T.T. Brown, J.S. Lee
U.S. Naval Research Laboratory,
United States

Keywords: scanning probe microscopy, atomic force microscopy, microbiologically influenced corrosion, coatings and surfaces, microbial deterioration, biofouling


Naval assets are utilized around the world, often in hot and humid environments. To protect aluminum aircraft skins and structural members from corrosion, organic coating systems are used. For example, in interior regions of aircraft where sunlight/ultraviolet light cannot penetrate and, exacerbated by heat and humidity, mold and mildew (fungal) spores may attach and proliferate leading to microbiologically influenced corrosion (MIC). Corrosion preventive compounds (CPC’s) and mildew inhibitors have been previously evaluated in prevention of corrosion and fungal growth, respectively. Hydraulic fluid (HF) is also present on most aircraft surfaces through unintentional deposition as a part of the normal operation of the aircraft.
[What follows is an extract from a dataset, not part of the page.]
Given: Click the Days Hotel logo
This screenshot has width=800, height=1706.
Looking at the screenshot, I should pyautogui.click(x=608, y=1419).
Fungi have been shown to be capable of degrading CPC’s and HF resulting in copious biofilms. The accepted procedure for removal of fungal biofilms during field operations is cleaning with isopropyl alcohol (IPA). The current study utilizes scanning probe microscopy (SPM) techniques to investigate bio-fouling of multiple coating systems, as well as cleaning procedures, on naval assets quantitatively and qualitatively. The effects of chemicals and processes used to remove and/or neutralize (sanitize) the biological growths and operational chemical residues were also examined, with respect to the removal of growths as well as to control for the effect of cleaning procedures on results of the various analytical results on the underlying coating surfaces. Cleaning chemicals used included IPA, acetone (ACE), ethanol (EtOH), methanol (MeOH), and commercially available cleanser (NavClean). Examinations of intact fungal mats were also performed using SPM in intermittent “tapping” mode in ambient air and liquid. The surface was investigated using commercially available silicon nitride (Si3N4) AFM tips. Further observations of various common cleaning solvents used on the fungal hyphae were shown to be relatively ineffective in removing the attached growths from the coating surfaces (IPA, ACE, EtOH and MeOH). It was observed that NavClean solution was the most effective in removing growths from organic coatings surfaces. Combinations of cleaning procedures may be required to remove both fungal growths and operational fluids which are acting as additional nutrients for microbiological propagation. Ongoing SPM investigations will aide in physical and dynamic observations of biofilm interaction with organic coating systems and surfaces.